WRITTEN REQUEST 1
In the snowblower thread, how hard is the 1132 to 1128 swap said to be?
WRITTEN REQUEST 2
Why is the poster who asks about swaps in the snowblower thread not fully confident about the 724 swap? Explain in one to three sentences.
WRITTEN REQUEST 3
List every snowblower model number that appears in the snowblower thread.

PAGE EXTRACT

────────────────

Anyway - back to Honda's. How difficult is it to do the 1132 to 1128 swap? Are all the pulleys and everything else the same? I did look into the 724 swap and I'm sure its doable but most of the parts have different numbers so I'm not 100% confident in that.


----------



## orangputeh (Nov 24, 2016)

2muchsnow said:


> You don't have to worry about that this year, or for the next few most likely. Unless Brady or Belichick retire.
> 
> Anyway - back to Honda's. How difficult is it to do the 1132 to 1128 swap? Are all the pulleys and everything else the same? I did look into the 724 swap and I'm sure its doable but most of the parts have different numbers so I'm not 100% confident in that.


the 1132 to 1128 is a simple straight swap.

i have not looked into the 828 to 724 swap yet. probably never will as have a bunch of old 80's which is basically the same thing except it has the friction disk drive instead of hydro-static..
Someone here did it ,I'm sure. 

this wheeled 624 is a beast for some reason. have been using it for 8-9 seasons and it is on par as any 828-928 I have used. big bucket and great throwing power.

must have gotten lucky.


----------



## SkunkyLawnmowers (Oct 18, 2018)

@orangputeh

Hi, I have to ask, if you don't mind, exactly how (to the nearest 100  ) many snowblowers do you have?!


----------



## orangputeh (Nov 24, 2016)

SkunkyLawnmowers said:


> @orangputeh
> 
> Hi, I have to ask, if you don't mind, exactly how (to the nearest 100  ) many snowblowers do you have?!


117 but don't tell the wife. most of them i snuck into back yard and under tarps....................kidding......maybe.....ask my neighbors


----------



## SkunkyLawnmowers (Oct 18, 2018)

I just spoke to her. She said you told her all those odd shapes under the tarps were buggies / pushchairs / strollers you were collecting for needy families.......

I think you're in trouble. 

Again.


----------

────────────────

ENTRIES SHOWN
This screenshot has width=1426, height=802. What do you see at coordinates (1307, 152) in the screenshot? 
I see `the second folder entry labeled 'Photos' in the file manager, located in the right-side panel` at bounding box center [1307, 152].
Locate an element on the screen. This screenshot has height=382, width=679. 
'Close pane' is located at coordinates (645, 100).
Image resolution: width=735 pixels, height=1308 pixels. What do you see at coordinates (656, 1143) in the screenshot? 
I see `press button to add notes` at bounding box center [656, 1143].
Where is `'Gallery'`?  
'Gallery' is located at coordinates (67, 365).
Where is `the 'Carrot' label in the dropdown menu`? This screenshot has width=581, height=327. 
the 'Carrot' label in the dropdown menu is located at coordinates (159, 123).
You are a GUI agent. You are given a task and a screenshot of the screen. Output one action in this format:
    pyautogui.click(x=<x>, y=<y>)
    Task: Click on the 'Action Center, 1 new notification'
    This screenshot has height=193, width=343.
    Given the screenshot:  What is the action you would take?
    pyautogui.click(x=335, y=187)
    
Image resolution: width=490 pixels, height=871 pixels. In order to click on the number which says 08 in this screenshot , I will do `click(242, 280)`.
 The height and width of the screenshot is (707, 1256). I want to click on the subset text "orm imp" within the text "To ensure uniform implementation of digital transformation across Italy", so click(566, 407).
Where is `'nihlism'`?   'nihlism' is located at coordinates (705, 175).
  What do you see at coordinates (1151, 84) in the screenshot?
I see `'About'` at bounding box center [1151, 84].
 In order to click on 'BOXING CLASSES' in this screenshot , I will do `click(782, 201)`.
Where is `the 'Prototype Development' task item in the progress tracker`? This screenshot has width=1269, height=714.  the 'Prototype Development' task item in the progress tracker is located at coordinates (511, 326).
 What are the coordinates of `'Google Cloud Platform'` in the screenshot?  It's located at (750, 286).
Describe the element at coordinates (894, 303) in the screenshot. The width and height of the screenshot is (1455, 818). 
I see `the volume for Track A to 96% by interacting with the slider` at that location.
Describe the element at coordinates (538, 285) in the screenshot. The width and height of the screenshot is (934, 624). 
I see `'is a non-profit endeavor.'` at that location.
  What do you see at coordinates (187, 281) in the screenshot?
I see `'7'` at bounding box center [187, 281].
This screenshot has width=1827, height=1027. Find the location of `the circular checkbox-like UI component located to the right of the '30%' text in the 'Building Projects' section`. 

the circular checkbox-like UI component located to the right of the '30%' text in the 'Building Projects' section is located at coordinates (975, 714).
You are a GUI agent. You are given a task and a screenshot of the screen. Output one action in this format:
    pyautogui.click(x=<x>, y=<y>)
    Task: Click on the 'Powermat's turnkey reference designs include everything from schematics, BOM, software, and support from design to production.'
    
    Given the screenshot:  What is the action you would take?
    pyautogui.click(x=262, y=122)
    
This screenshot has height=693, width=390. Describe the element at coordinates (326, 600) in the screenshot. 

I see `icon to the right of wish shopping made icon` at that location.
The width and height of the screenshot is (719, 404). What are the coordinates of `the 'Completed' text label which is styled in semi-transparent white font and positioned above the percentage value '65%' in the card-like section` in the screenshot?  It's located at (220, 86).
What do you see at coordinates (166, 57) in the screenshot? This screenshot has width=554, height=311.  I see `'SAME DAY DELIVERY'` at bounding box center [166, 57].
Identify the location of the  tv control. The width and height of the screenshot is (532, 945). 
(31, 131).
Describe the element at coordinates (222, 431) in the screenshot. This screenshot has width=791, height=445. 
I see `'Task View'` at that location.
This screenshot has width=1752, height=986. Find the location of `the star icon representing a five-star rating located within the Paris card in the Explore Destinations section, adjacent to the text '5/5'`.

────────────────

RESULT 1
It is a simple straight swap.

RESULT 2
The poster believes the 724 swap is doable. However, most of the parts have different numbers, so the poster is not 100% confident in it.

RESULT 3
1132, 1128, 724, 828, 624, 928